• **Instructions for the task**: Count the lines of the records that contain the string "screenshot", treating uppercase and lowercase letters as distinct, and give only the number.

• **Supplied material**:
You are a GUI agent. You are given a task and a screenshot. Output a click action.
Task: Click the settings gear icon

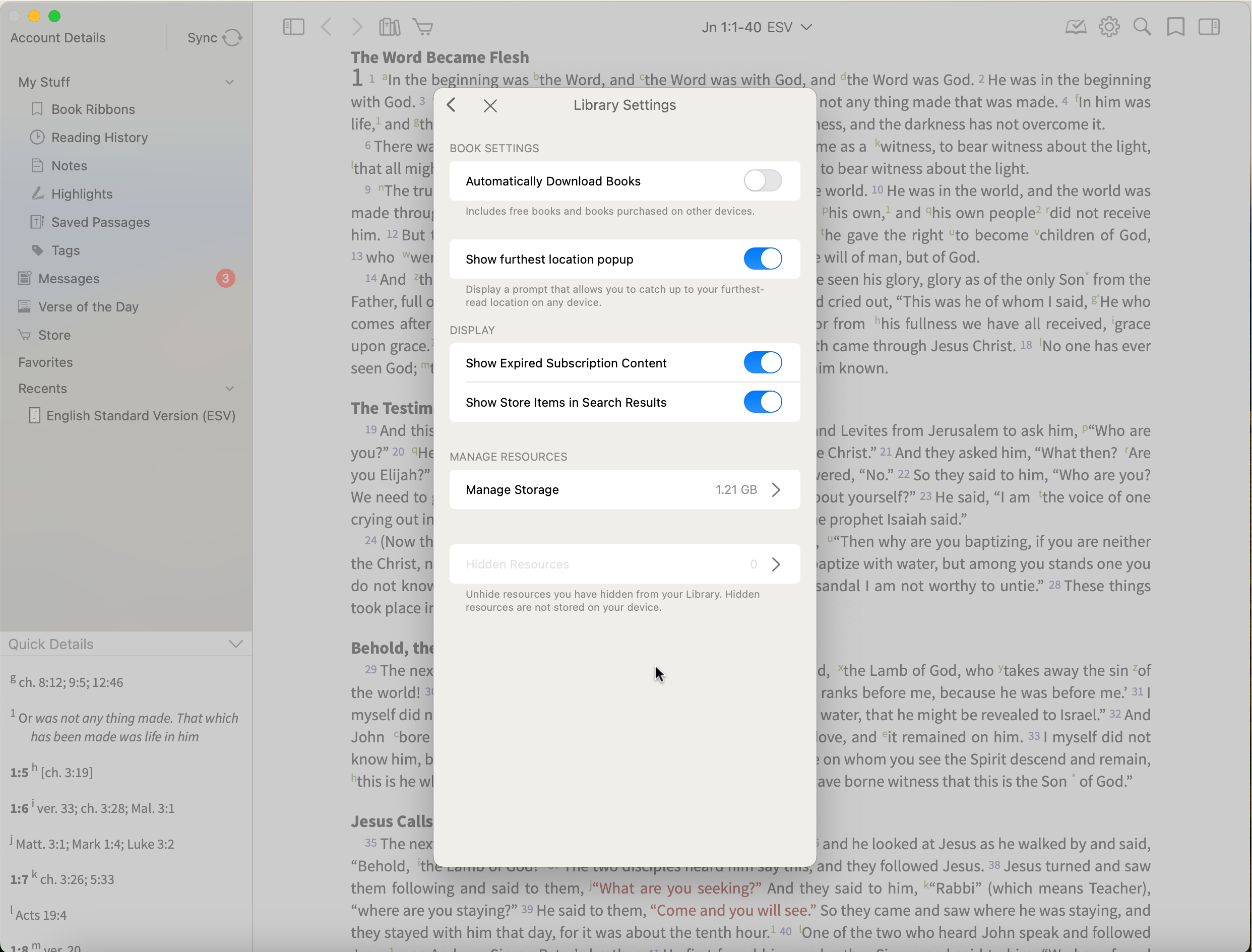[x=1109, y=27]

* * *

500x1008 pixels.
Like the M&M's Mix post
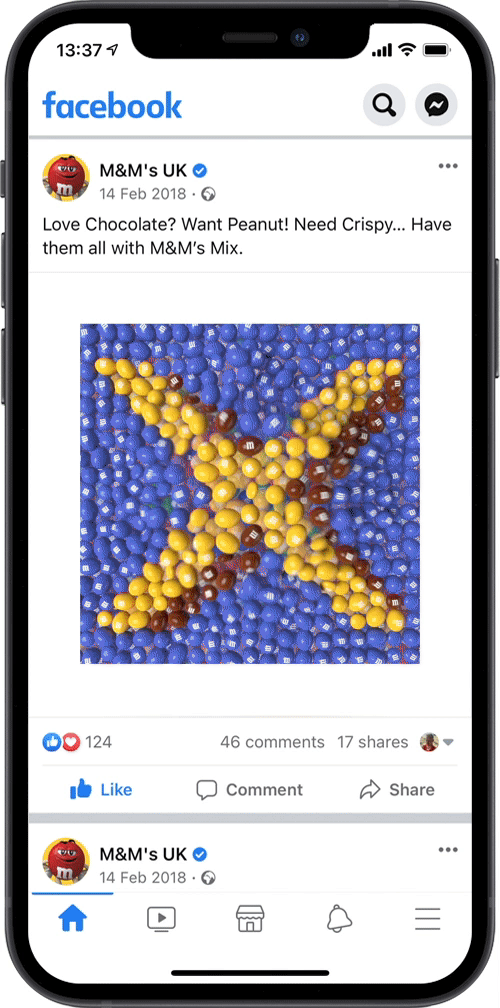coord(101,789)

• **Result for this task**: 1